**How to complete this task:** The answer must consist of every record below, transcribed exactly.

**Supplied data:**
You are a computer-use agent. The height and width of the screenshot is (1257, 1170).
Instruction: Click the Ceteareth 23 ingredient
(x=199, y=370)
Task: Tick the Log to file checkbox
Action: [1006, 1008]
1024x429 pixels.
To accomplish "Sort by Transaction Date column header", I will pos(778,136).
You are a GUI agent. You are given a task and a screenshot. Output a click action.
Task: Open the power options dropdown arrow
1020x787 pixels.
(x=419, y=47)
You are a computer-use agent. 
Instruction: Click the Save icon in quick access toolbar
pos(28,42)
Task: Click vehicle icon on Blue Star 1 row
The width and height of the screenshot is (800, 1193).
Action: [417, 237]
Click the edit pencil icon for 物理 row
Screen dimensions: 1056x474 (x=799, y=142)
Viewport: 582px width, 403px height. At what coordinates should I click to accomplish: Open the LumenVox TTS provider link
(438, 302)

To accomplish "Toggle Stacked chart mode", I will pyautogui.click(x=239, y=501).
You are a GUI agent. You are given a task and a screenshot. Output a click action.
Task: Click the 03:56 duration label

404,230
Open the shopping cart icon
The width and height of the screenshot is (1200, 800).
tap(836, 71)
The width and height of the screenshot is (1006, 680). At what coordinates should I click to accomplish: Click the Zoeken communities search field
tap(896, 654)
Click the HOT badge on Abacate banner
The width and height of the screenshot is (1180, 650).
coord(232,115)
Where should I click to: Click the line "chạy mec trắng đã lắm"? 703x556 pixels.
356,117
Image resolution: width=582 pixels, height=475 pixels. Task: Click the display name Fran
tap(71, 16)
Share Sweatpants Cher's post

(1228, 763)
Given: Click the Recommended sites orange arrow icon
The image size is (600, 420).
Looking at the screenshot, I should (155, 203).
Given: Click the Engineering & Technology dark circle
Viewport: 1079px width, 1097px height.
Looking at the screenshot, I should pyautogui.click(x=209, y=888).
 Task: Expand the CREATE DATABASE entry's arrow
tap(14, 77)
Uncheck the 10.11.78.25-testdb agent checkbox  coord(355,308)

**Finished task:**
You are a computer-use agent. The height and width of the screenshot is (1257, 1170).
Instruction: Click the Ceteareth 23 ingredient
(x=199, y=370)
Task: Tick the Log to file checkbox
Action: [1006, 1008]
1024x429 pixels.
To accomplish "Sort by Transaction Date column header", I will pos(778,136).
You are a GUI agent. You are given a task and a screenshot. Output a click action.
Task: Open the power options dropdown arrow
1020x787 pixels.
(x=419, y=47)
You are a computer-use agent. 
Instruction: Click the Save icon in quick access toolbar
pos(28,42)
Task: Click vehicle icon on Blue Star 1 row
The width and height of the screenshot is (800, 1193).
Action: [417, 237]
Click the edit pencil icon for 物理 row
Screen dimensions: 1056x474 (x=799, y=142)
Viewport: 582px width, 403px height. At what coordinates should I click to accomplish: Open the LumenVox TTS provider link
(438, 302)

To accomplish "Toggle Stacked chart mode", I will pyautogui.click(x=239, y=501).
You are a GUI agent. You are given a task and a screenshot. Output a click action.
Task: Click the 03:56 duration label

404,230
Open the shopping cart icon
The width and height of the screenshot is (1200, 800).
tap(836, 71)
The width and height of the screenshot is (1006, 680). At what coordinates should I click to accomplish: Click the Zoeken communities search field
tap(896, 654)
Click the HOT badge on Abacate banner
The width and height of the screenshot is (1180, 650).
coord(232,115)
Where should I click to: Click the line "chạy mec trắng đã lắm"? 703x556 pixels.
356,117
Image resolution: width=582 pixels, height=475 pixels. Task: Click the display name Fran
tap(71, 16)
Share Sweatpants Cher's post

(1228, 763)
Given: Click the Recommended sites orange arrow icon
The image size is (600, 420).
Looking at the screenshot, I should (155, 203).
Given: Click the Engineering & Technology dark circle
Viewport: 1079px width, 1097px height.
Looking at the screenshot, I should pyautogui.click(x=209, y=888).
 Task: Expand the CREATE DATABASE entry's arrow
tap(14, 77)
Uncheck the 10.11.78.25-testdb agent checkbox  coord(355,308)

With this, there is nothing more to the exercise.